Since 1986, when he was recruited to USF from Louisiana State University, Newkome has been vice president for research, the office's chief administrative officer. In 1989, he also became president of the Research Foundation, which facilitates the commercialization of innovations made by USF scientists.
But Newkome also is a world-class scientist and director of USF's Center for Molecular Design and Recognition, which occupies four laboratories and employees a team of researchers.
During the last nine years, he has helped produce 14 inventions that have resulted in 10 patents. The university has entered into five commercial contracts related to those inventions.
The auditors said investing such overlapping responsibilities in one person couldn't help but raise questions about conflicts of interest. If the administrative structure was to be retained, they said, someone independent of Newkome would have to become involved in key decisions.
USF provost Thomas Tighe told Newkome he had to step down as president of the Research Foundation, which he did early this year. The foundation is now being run by an interim replacement while USF conducts a nationwide search for a director.
Tighe also created a faculty advisory panel to advise the university on which inventions warrant patents or further commercialization.
"We want to avoid even the appearance of a conflict," said Tighe, USF's chief academic officer.
Tighe said the restructuring is a product of USF's rapid growth in research funding, which is the same explanation university leaders used to explain the problems identified in the FDA warning.
He said USF has been reviewing its research operation for several years, and began making changes long before the auditors or the federal government began making recommendations.
"This university is maturing very quickly," Tighe said. "A structure that worked when we were much smaller is more problematic today."
Newkome, who called the university audit "wrong and frankly libelous," has not resisted the changes. But he said Wednesday he still considers them unnecessary.
A survey of 47 comparably sized universities, he said, show that more than 80 percent have an administrative structure similar to the one USF has decided to change. He also isn't buying the concerns about perceived conflicts of interest.

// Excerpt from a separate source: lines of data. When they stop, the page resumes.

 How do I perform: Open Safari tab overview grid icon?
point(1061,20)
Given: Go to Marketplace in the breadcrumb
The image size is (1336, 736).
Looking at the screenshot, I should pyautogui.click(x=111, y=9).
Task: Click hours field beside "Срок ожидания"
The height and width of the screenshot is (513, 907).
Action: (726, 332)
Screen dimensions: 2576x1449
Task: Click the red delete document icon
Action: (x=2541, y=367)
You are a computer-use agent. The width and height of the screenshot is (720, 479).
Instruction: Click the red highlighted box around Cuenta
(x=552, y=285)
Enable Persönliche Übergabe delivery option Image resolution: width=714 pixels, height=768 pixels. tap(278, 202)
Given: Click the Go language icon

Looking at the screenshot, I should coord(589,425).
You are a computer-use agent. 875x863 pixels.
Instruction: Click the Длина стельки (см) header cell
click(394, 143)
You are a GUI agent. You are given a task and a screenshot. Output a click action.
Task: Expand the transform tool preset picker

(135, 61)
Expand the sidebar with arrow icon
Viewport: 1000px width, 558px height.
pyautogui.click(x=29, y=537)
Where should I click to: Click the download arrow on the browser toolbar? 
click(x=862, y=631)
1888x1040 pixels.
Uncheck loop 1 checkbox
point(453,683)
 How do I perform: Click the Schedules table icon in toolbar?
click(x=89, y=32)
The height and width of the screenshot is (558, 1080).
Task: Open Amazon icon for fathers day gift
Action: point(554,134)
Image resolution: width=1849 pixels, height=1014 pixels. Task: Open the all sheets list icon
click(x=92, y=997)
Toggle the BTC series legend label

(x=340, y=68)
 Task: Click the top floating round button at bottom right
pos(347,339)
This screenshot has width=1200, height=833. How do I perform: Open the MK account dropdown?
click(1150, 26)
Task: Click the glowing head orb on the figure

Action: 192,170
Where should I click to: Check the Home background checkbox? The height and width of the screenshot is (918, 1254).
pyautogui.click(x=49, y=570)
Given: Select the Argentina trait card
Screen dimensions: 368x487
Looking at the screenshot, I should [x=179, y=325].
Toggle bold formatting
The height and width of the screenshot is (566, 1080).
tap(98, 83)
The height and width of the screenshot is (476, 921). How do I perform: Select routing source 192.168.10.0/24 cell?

"When you have a conflict you manage it, which is what the federal government tells you to do," Newkome said. "You find your boss and ask them if it's acceptable. If they say yes, then it's acceptable."
Newkome said the audit stemmed from allegations made by unhappy former employees. Public records released Wednesday show that at least some of the complainants, who requested anonymity, felt they were unfairly treated in his office.
In an unusual move, Newkome hired prominent attorney William Reece Smith Jr. to answer questions raised by the auditors.
In his written response, Smith said the auditor's report is "pervaded by hindsight and second-guessing of the very administrative structure under which the university recruited Dr. Newkome to perform."
Complaints about Newkome improperly using central staff to support his personal research, Smith said, border on the absurd. At most, he said, office staff spent one-half of 1 percent of their time in such activities _ "a trivial amount of time by any standard."
Tighe, however, ordered Newkome to stop providing "special services or support" to either his lab or one run by his wife, who also is a prominent USF researcher.
He also told Newkome to start paying two members of his research team from grant money rather than state funds. Newkome has produced documents showing he had explicit approval from prior administrations allowing that payment arrangement, which has been in place for several years.
"That arrangement was supposed to be for a limited period of time," Tighe said. "We don't do it with other researchers, and he has said he will comply."